--- START ---

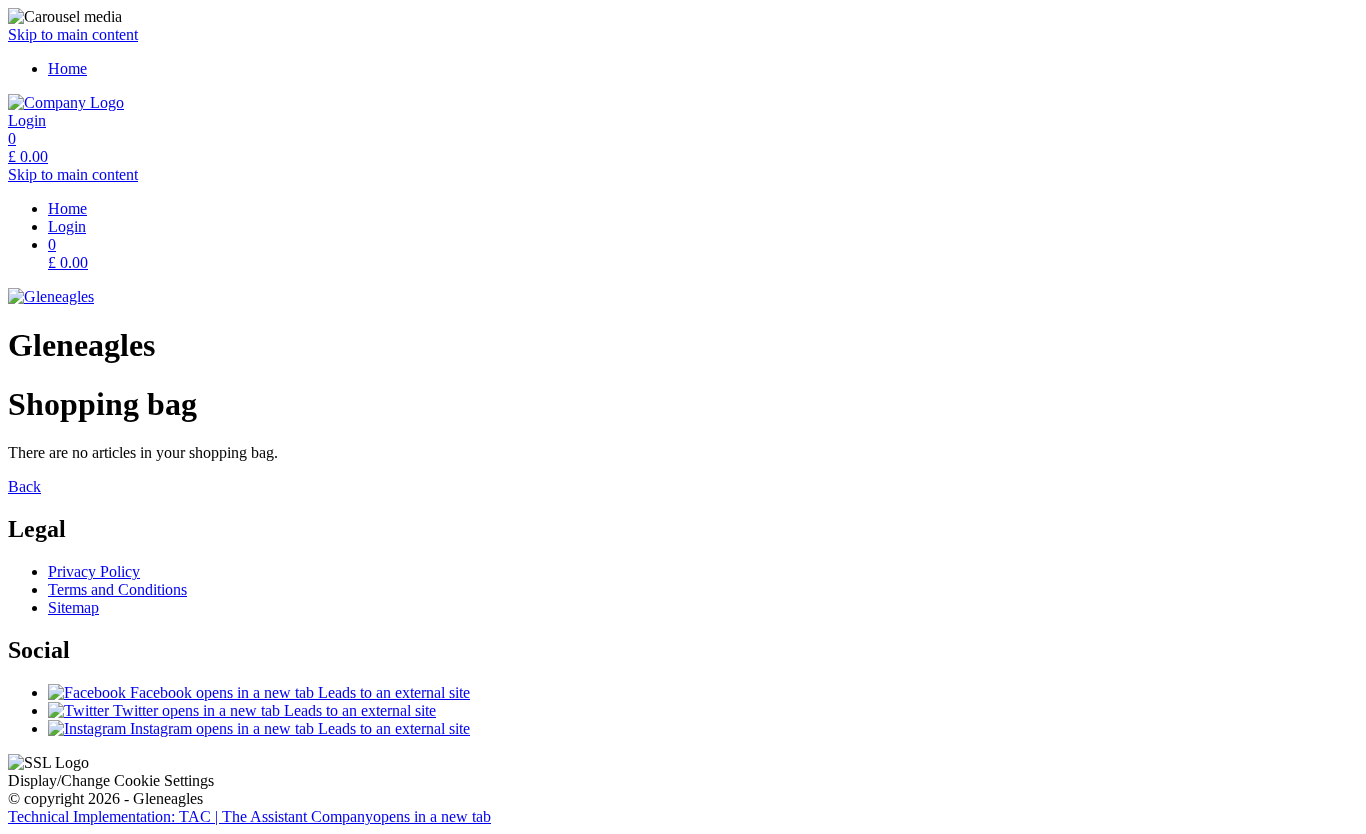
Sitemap (73, 607)
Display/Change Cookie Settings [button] (111, 780)
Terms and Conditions (117, 589)
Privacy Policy (94, 571)
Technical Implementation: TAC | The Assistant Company (249, 816)
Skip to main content (73, 34)
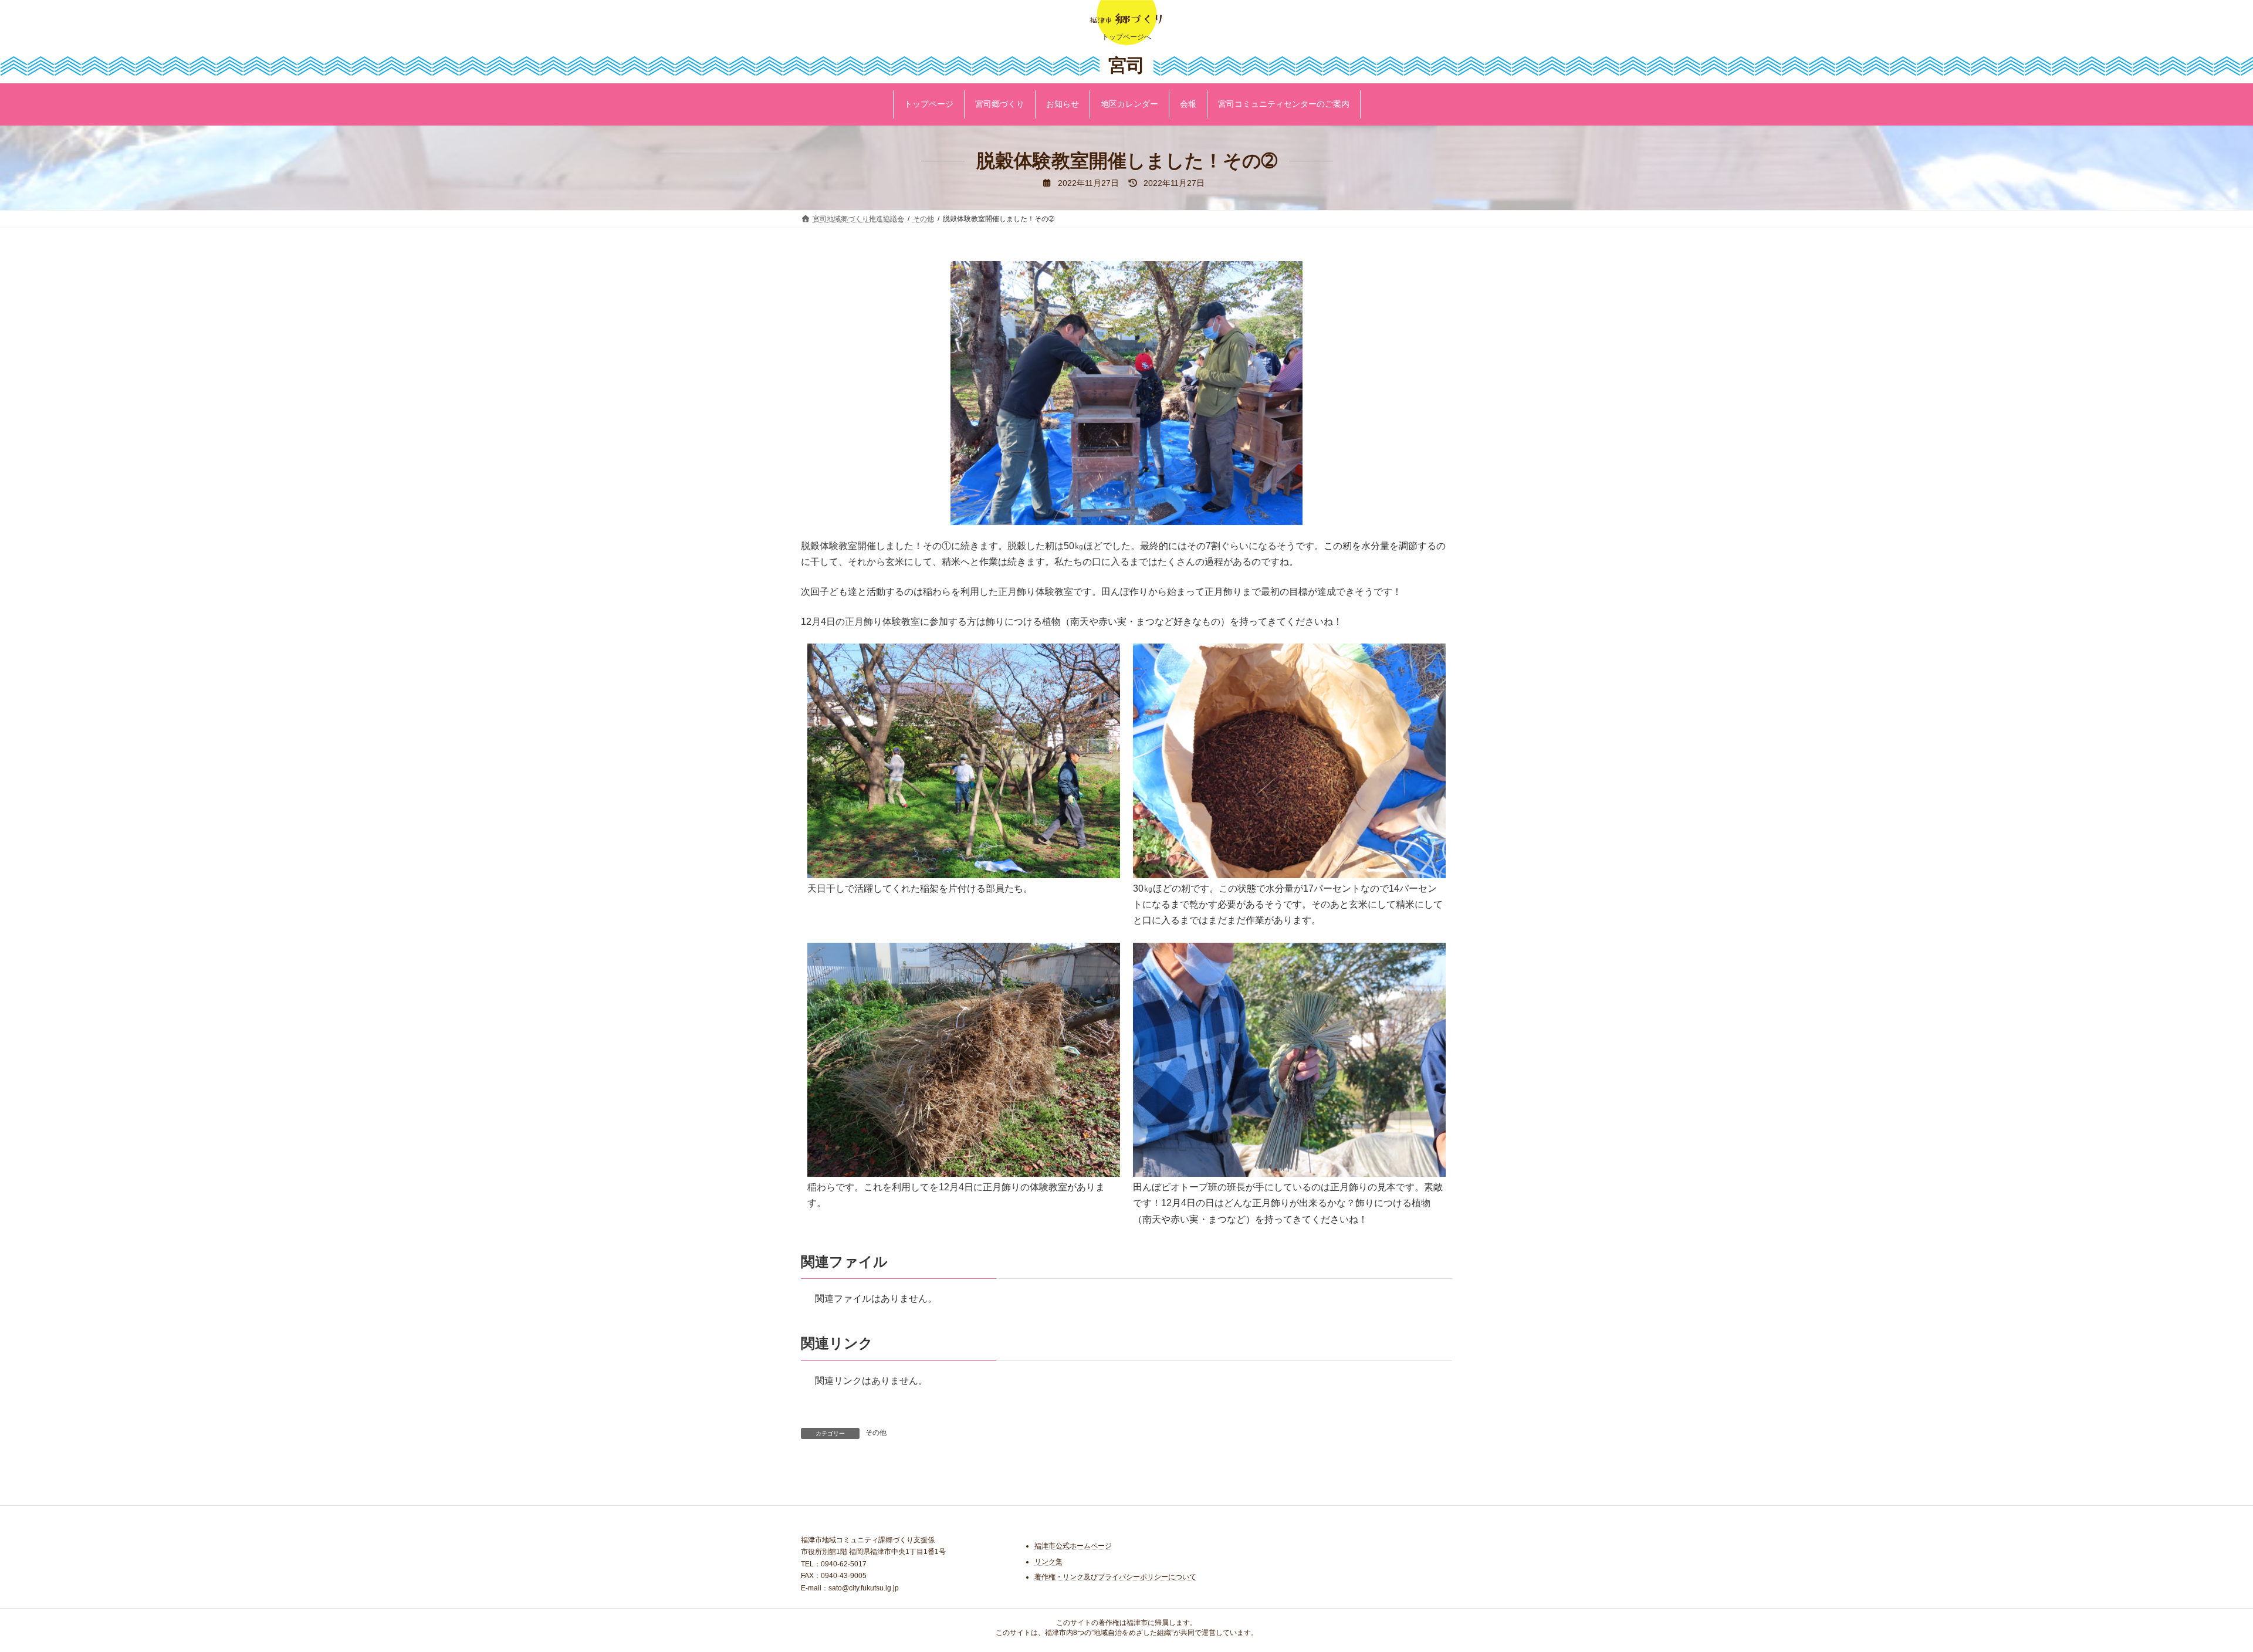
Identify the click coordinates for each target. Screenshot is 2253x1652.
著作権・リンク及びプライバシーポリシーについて (1115, 1577)
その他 (876, 1432)
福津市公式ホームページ (1073, 1546)
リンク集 (1048, 1562)
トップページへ (1126, 37)
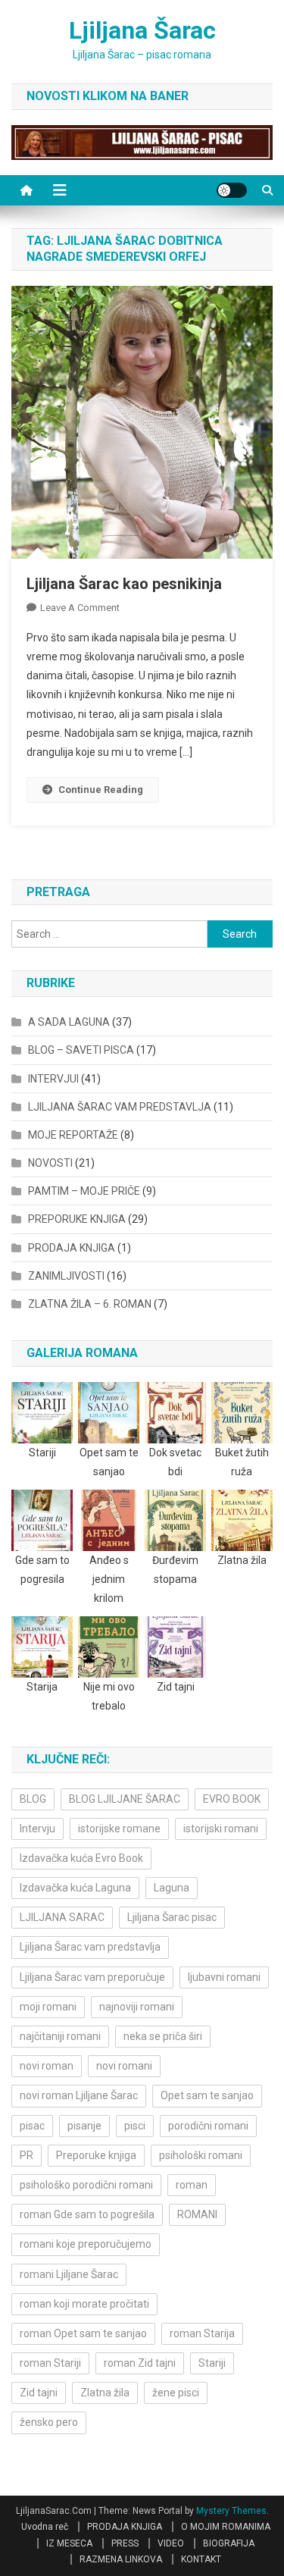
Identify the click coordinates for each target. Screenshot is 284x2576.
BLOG (33, 1799)
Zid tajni (39, 2392)
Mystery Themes (231, 2510)
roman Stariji (50, 2363)
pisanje (84, 2126)
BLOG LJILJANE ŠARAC (124, 1799)
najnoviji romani (136, 2007)
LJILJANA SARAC (62, 1917)
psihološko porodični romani (86, 2185)
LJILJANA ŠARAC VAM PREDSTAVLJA (119, 1107)
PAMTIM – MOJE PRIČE (84, 1191)
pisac (32, 2126)
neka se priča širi (162, 2036)
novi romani (124, 2066)
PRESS (125, 2543)
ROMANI (197, 2214)
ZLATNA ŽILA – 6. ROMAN (89, 1304)
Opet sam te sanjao (207, 2095)
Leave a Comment (80, 607)
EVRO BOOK (232, 1799)
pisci (134, 2126)
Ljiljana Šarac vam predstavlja (90, 1947)
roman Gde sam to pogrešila (87, 2214)
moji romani (48, 2007)
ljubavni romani (224, 1977)
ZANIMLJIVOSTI (66, 1276)
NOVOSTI (50, 1163)
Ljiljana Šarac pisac (172, 1917)
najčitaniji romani (60, 2036)
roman (192, 2185)
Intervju (37, 1828)
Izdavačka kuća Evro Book (81, 1858)
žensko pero (49, 2422)
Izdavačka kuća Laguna (75, 1888)
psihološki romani (200, 2155)
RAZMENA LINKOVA (121, 2559)
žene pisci (175, 2392)
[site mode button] (232, 190)
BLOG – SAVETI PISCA (81, 1050)
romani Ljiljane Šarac (69, 2274)
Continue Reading (100, 789)
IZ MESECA (69, 2543)
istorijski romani (220, 1828)
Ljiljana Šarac (142, 30)
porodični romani (208, 2126)
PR (26, 2155)
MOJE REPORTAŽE (73, 1135)
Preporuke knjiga (96, 2155)
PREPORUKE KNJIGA (77, 1219)
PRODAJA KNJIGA (71, 1248)
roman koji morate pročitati (84, 2304)
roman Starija (202, 2333)
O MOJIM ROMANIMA (225, 2526)
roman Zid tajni (140, 2363)
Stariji (212, 2363)
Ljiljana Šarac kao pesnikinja (124, 584)
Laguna (171, 1888)
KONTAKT (201, 2559)
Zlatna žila (105, 2392)
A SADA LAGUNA (69, 1022)
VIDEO (171, 2543)
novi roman (46, 2066)
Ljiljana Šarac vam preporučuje (92, 1977)
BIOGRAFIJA (228, 2543)
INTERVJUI (53, 1079)
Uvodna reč (44, 2526)
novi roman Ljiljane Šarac (79, 2095)
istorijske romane (119, 1828)
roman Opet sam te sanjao (83, 2333)
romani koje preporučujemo (85, 2244)
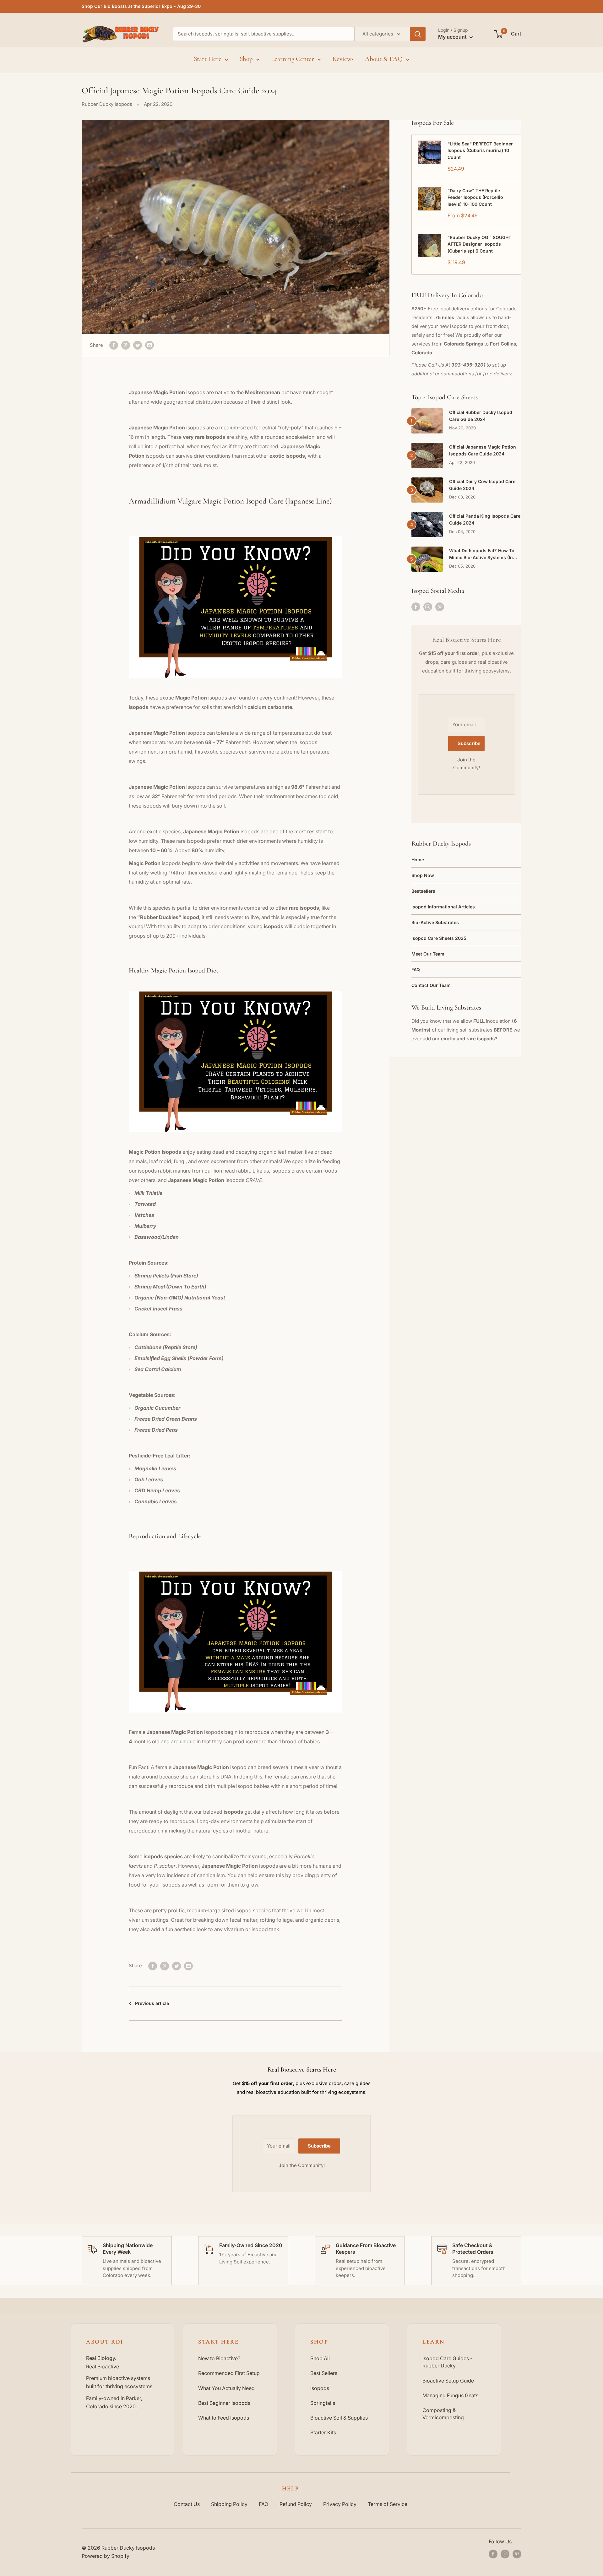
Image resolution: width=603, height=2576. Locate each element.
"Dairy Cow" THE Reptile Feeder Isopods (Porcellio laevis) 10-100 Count (475, 197)
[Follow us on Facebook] (415, 606)
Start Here (207, 59)
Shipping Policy (229, 2504)
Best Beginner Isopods (224, 2403)
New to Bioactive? (219, 2358)
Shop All (320, 2358)
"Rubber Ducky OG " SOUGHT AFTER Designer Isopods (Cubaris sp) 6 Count (479, 244)
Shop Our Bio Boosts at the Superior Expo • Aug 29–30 (141, 6)
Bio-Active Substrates (435, 922)
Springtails (322, 2403)
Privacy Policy (339, 2504)
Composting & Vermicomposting (443, 2414)
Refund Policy (296, 2504)
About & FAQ (384, 59)
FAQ (415, 969)
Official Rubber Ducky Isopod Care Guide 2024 (480, 416)
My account (453, 37)
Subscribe (469, 743)
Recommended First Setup (229, 2373)
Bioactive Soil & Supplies (339, 2418)
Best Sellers (323, 2373)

--- END ---

Task goal:
Copy the listing above in full and exactly, but omit each picture that it holds.

Your solution:
Sitemap (73, 607)
Display/Change Cookie Settings [button] (111, 780)
Terms and Conditions (117, 589)
Privacy Policy (94, 571)
Technical Implementation: TAC | The Assistant Company (249, 816)
Skip to main content (73, 34)
Identify the click coordinates for each target. Screenshot is 2253x1652.
著作権・リンク及びプライバシーポリシーについて (1115, 1577)
その他 (876, 1432)
福津市公式ホームページ (1073, 1546)
リンク集 (1048, 1562)
トップページへ (1126, 37)
Identify the click coordinates for each target. Screenshot is 284x2576.
BLOG (33, 1799)
Zid tajni (39, 2392)
Mystery Themes (231, 2510)
roman Stariji (50, 2363)
pisanje (84, 2126)
BLOG LJILJANE ŠARAC (124, 1799)
najnoviji romani (136, 2007)
LJILJANA SARAC (62, 1917)
psihološko porodični romani (86, 2185)
LJILJANA ŠARAC VAM PREDSTAVLJA (119, 1107)
PAMTIM – MOJE PRIČE (84, 1191)
pisac (32, 2126)
neka se priča širi (162, 2036)
novi romani (124, 2066)
PRESS (125, 2543)
ROMANI (197, 2214)
ZLATNA ŽILA – 6. ROMAN (89, 1304)
Opet sam te sanjao (207, 2095)
Leave a Comment (80, 607)
EVRO BOOK (232, 1799)
pisci (134, 2126)
Ljiljana Šarac vam predstavlja (90, 1947)
roman Gde sam to pogrešila (87, 2214)
moji romani (48, 2007)
ljubavni romani (224, 1977)
ZANIMLJIVOSTI (66, 1276)
NOVOSTI (50, 1163)
Ljiljana Šarac pisac (172, 1917)
najčitaniji romani (60, 2036)
roman (192, 2185)
Intervju (37, 1828)
Izdavačka kuća Evro Book (81, 1858)
žensko pero (49, 2422)
Izdavačka kuća Laguna (75, 1888)
psihološki romani (200, 2155)
RAZMENA LINKOVA (121, 2559)
žene pisci (175, 2392)
[site mode button] (232, 190)
BLOG – SAVETI PISCA (81, 1050)
romani Ljiljane Šarac (69, 2274)
Continue Reading (100, 789)
IZ MESECA (69, 2543)
istorijski romani (220, 1828)
Ljiljana Šarac (142, 30)
porodični romani (208, 2126)
PR (26, 2155)
MOJE REPORTAŽE (73, 1135)
Preporuke knjiga (96, 2155)
PREPORUKE KNJIGA (77, 1219)
PRODAJA KNJIGA (71, 1248)
roman koji morate pročitati (84, 2304)
roman Starija (202, 2333)
O MOJIM ROMANIMA (225, 2526)
roman Zid tajni (140, 2363)
Stariji (212, 2363)
Ljiljana Šarac kao pesnikinja (124, 584)
Laguna (171, 1888)
KONTAKT (201, 2559)
Zlatna žila (105, 2392)
A SADA LAGUNA (69, 1022)
VIDEO (171, 2543)
novi roman (46, 2066)
Ljiljana Šarac vam preporučuje (92, 1977)
BIOGRAFIJA (228, 2543)
INTERVJUI (53, 1079)
Uvodna reč (44, 2526)
novi roman Ljiljane Šarac (79, 2095)
istorijske romane (119, 1828)
roman Opet sam te sanjao (83, 2333)
romani koje preporučujemo (85, 2244)
Image resolution: width=603, height=2576. Locate each element.
"Dairy Cow" THE Reptile Feeder Isopods (Porcellio laevis) 10-100 Count (475, 197)
[Follow us on Facebook] (415, 606)
Start Here (207, 59)
Shipping Policy (229, 2504)
Best Beginner Isopods (224, 2403)
New to Bioactive? (219, 2358)
Shop All (320, 2358)
"Rubber Ducky OG " SOUGHT AFTER Designer Isopods (Cubaris sp) 6 Count (479, 244)
Shop Our Bio Boosts at the Superior Expo • Aug 29–30 (141, 6)
Bio-Active Substrates (435, 922)
Springtails (322, 2403)
Privacy Policy (339, 2504)
Composting & Vermicomposting (443, 2414)
Refund Policy (296, 2504)
About & FAQ (384, 59)
FAQ (415, 969)
Official Rubber Ducky Isopod Care Guide 2024 (480, 416)
My account (453, 37)
Subscribe (469, 743)
Recommended First Setup (229, 2373)
Bioactive Soil & Supplies (339, 2418)
Best Sellers (323, 2373)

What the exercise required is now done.